------ Input ------
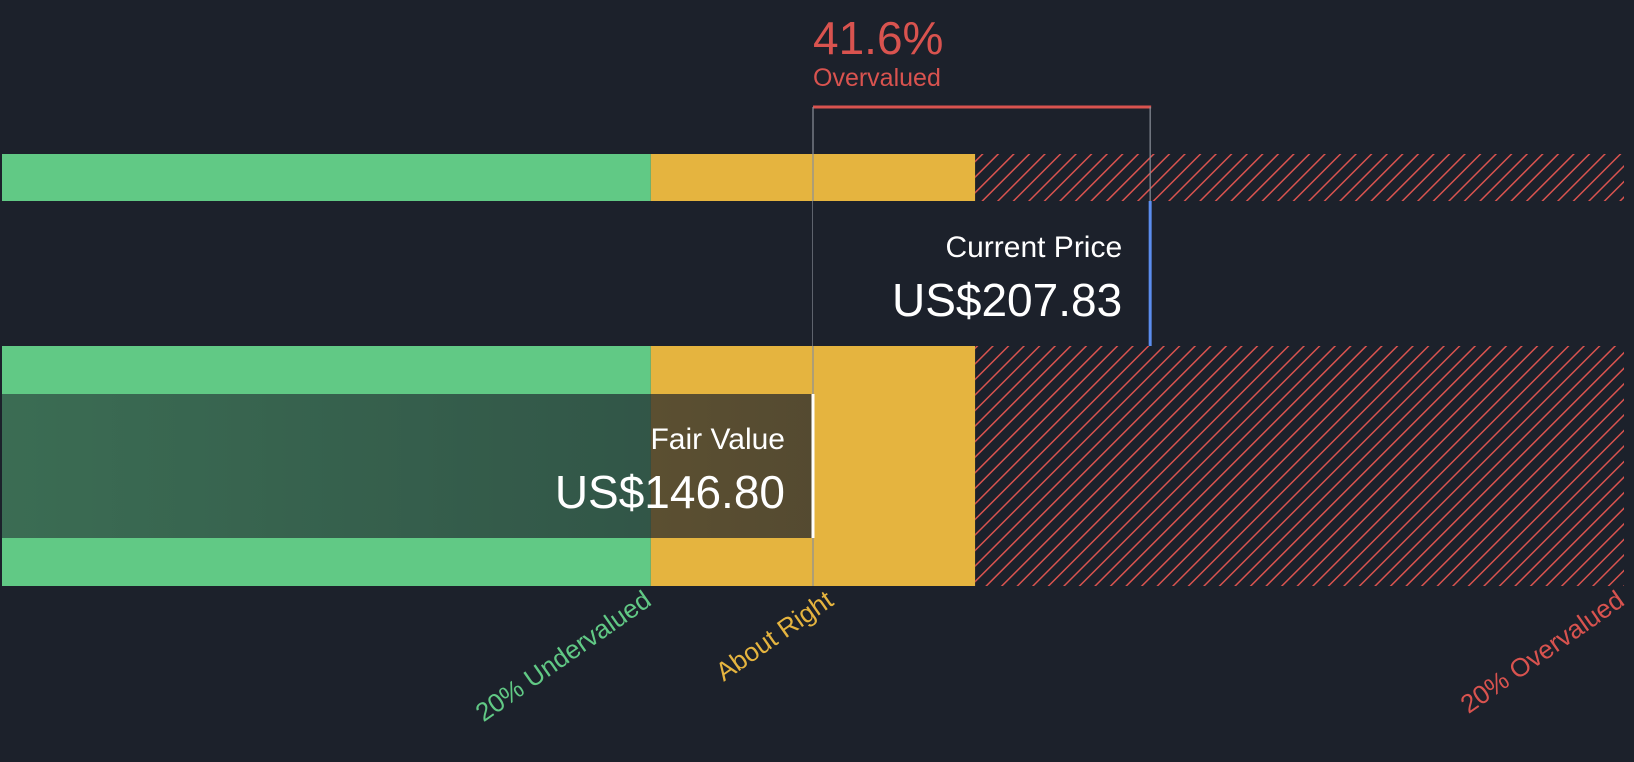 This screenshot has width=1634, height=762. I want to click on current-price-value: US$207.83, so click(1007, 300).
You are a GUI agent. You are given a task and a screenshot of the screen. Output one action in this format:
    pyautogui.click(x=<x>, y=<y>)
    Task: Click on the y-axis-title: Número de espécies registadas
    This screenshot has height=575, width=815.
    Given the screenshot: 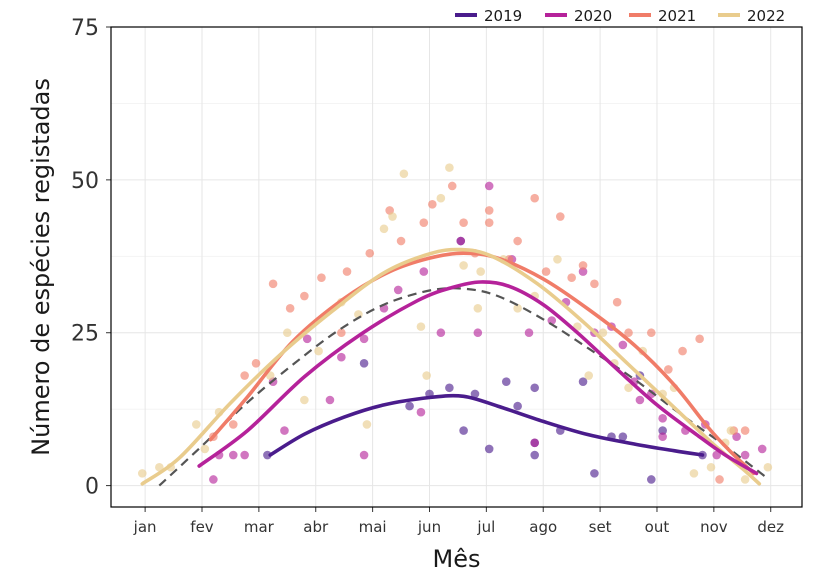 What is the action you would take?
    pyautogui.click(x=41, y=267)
------
◆ **Exercise details**
Recast the entries between the lines holding "You are a GUI" and "This screenshot has height=575, width=815.", inclusive, as a numbered list, omitting any blank lines.

◆ **Response to this task**
1. You are a GUI agent. You are given a task and a screenshot of the screen. Output one action in this format:
2.     pyautogui.click(x=<x>, y=<y>)
3.     Task: Click on the y-axis-title: Número de espécies registadas
4.     This screenshot has height=575, width=815.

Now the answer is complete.